The world press is full today of the news that Sudan has signed an agreement with the UN to repatriate refugees voluntarily--rather than forcing them back into unsafe villages --as has been charged by relief organizations.
The government says it signed an agreement Saturday with the monitoring group, International Organization for Migration, to ensure internally displaced people only return home voluntarily.
This agreement is a superficial step unless it truly (1) enables the international community more ability to protect the rights of refugees in the field, and (2) is combined with broader attention to security issues across Darfur--where many believe the Sudanese government is continuing its counter-insurgency and ethnic cleansing operations. We will see.

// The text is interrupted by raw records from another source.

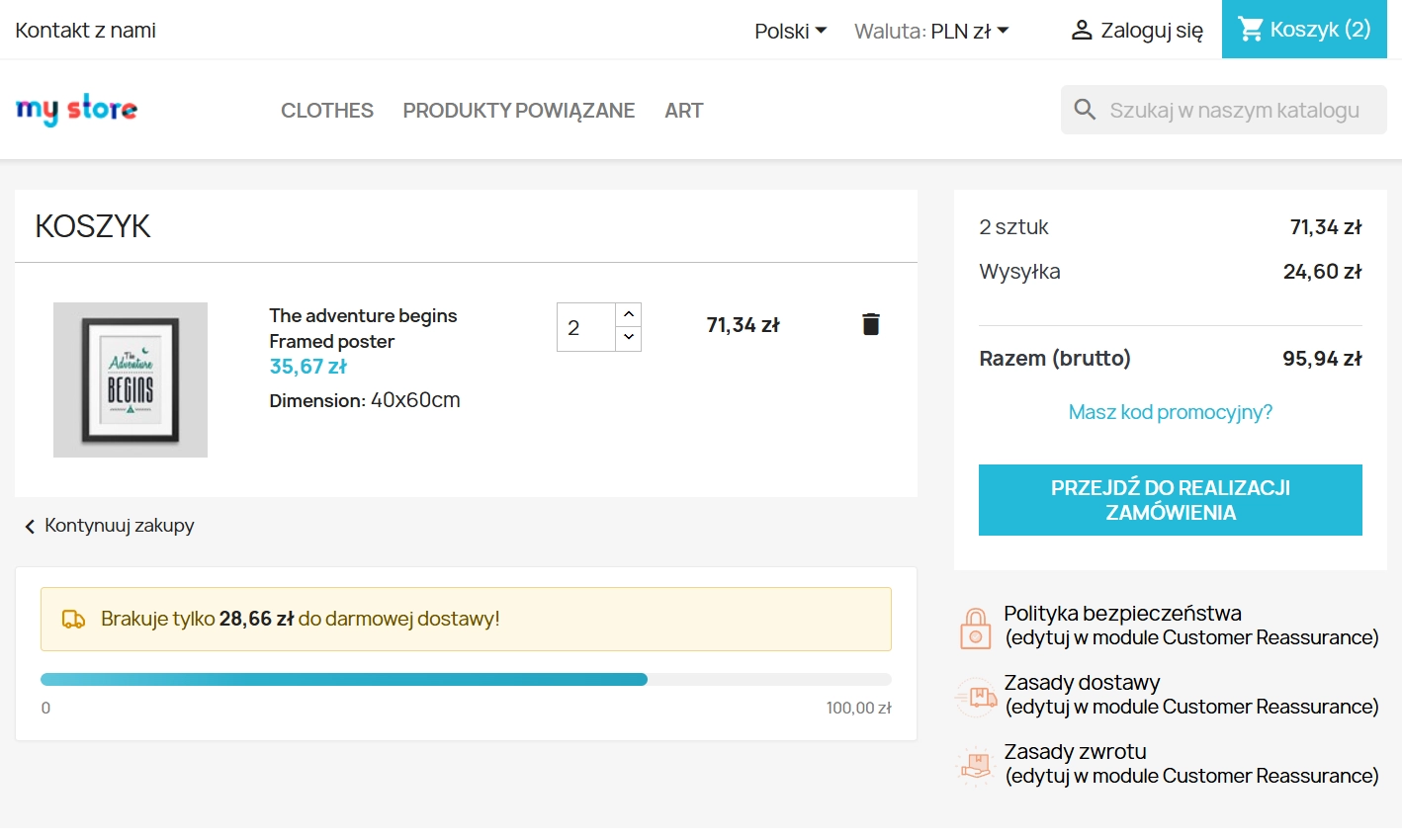Screen dimensions: 1402x840
Task: Click PRZEJDŹ DO REALIZACJI ZAMÓWIENIA button
Action: click(1170, 499)
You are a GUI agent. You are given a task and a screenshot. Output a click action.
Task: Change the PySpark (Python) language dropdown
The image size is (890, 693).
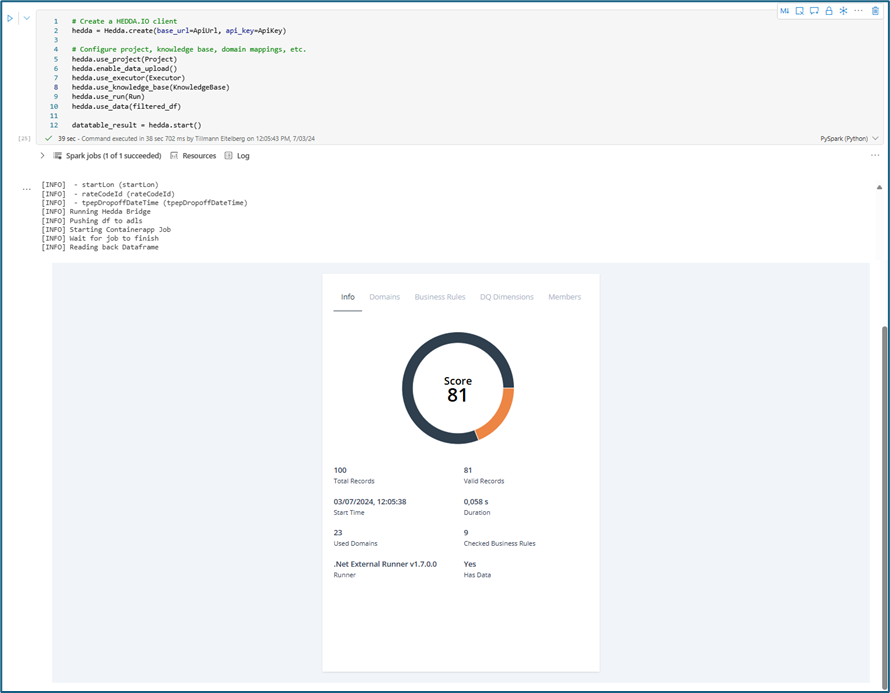849,139
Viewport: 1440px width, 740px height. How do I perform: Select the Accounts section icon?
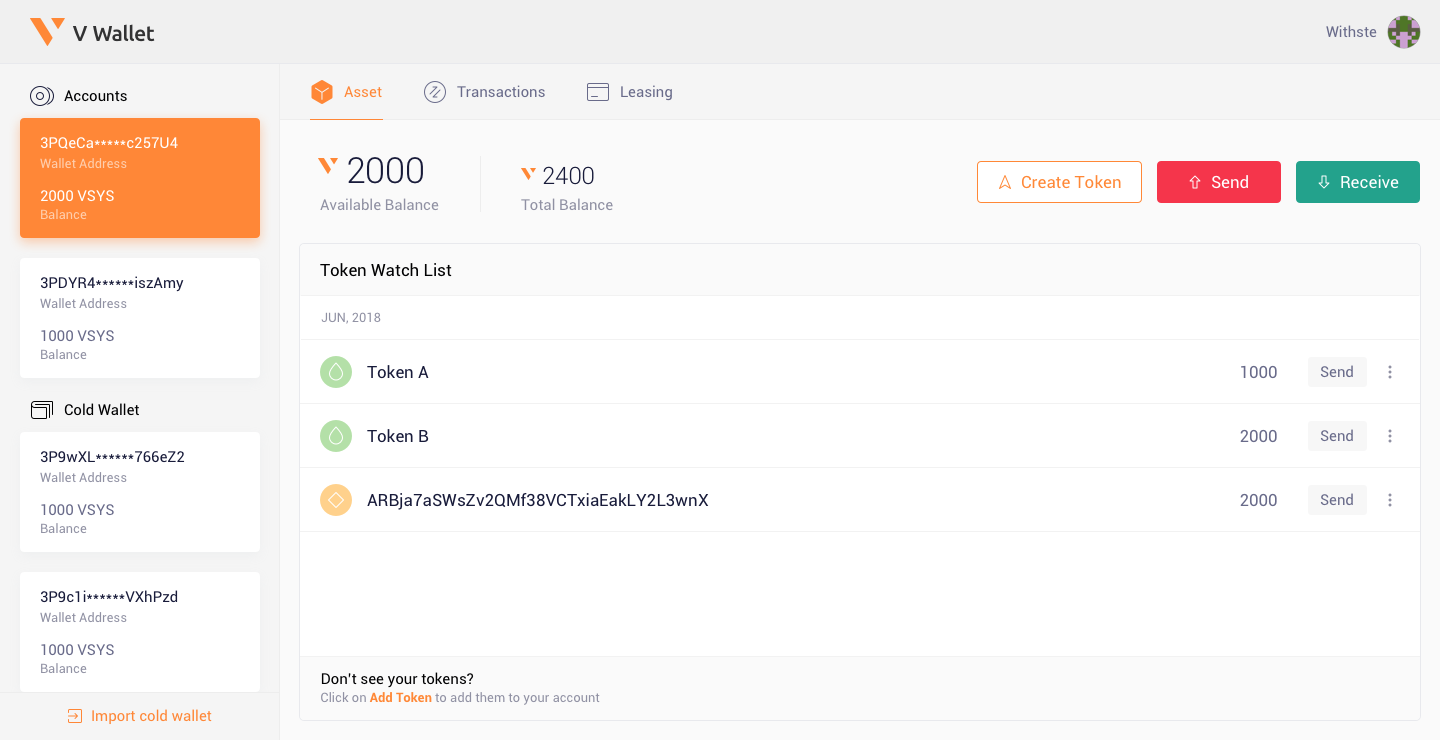42,95
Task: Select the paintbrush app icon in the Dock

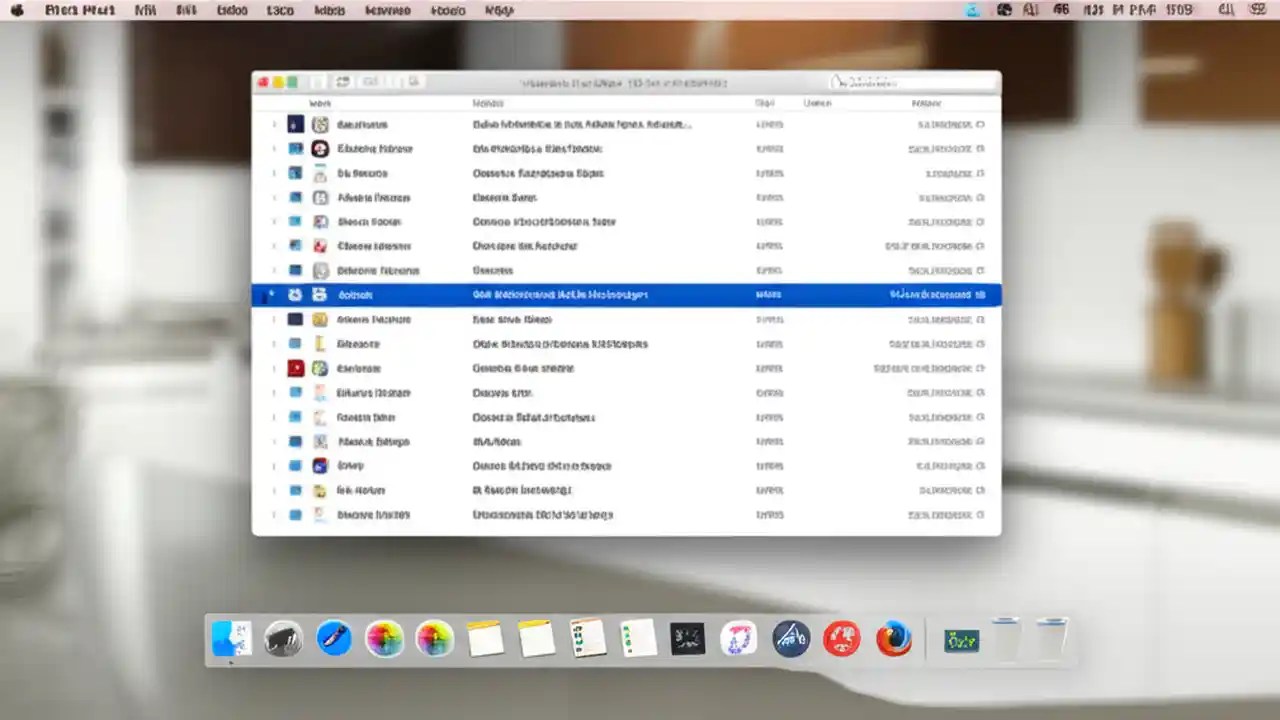Action: click(x=334, y=637)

The UN points out that Darfur-wide security from assault by troops and militias remains a major root issue. The current agreement only says that refugees will not be forced to leave camps and return into the hands of attackers. Moreover, the Sudanese government reportedly continues to allow and participate in attacks outside of the few "safe areas" that have been designated immediately around the refugee camps.
The U.N. humanitarian coordinator for Sudan, Manuel Aranda da Silva, said he was encouraged by Sudan's actions to improve the humanitarian situation in Darfur, but said the main obstacle to reaching all those in need was capacity and funding."I am very encouraged by the fact that the capabilities on the ground are increasing," he told reporters, adding there was still a long way to go..
Da Silva said 12 safe areas to be established by the government should not be at the expense of security in other areas of Darfur.
Ismail said Sudan had already begun to deploy police to the safe areas and redeploy armed forces around them to prevent militia attacks on refugees...
Rights groups say there is a systematic campaign of rape in Darfur by armed forces and militias, which Sudan denies. U.N. official Jean-Marie Fakhouri told Reuters on Friday refugees had told him they had been raped as recently as a few days ago.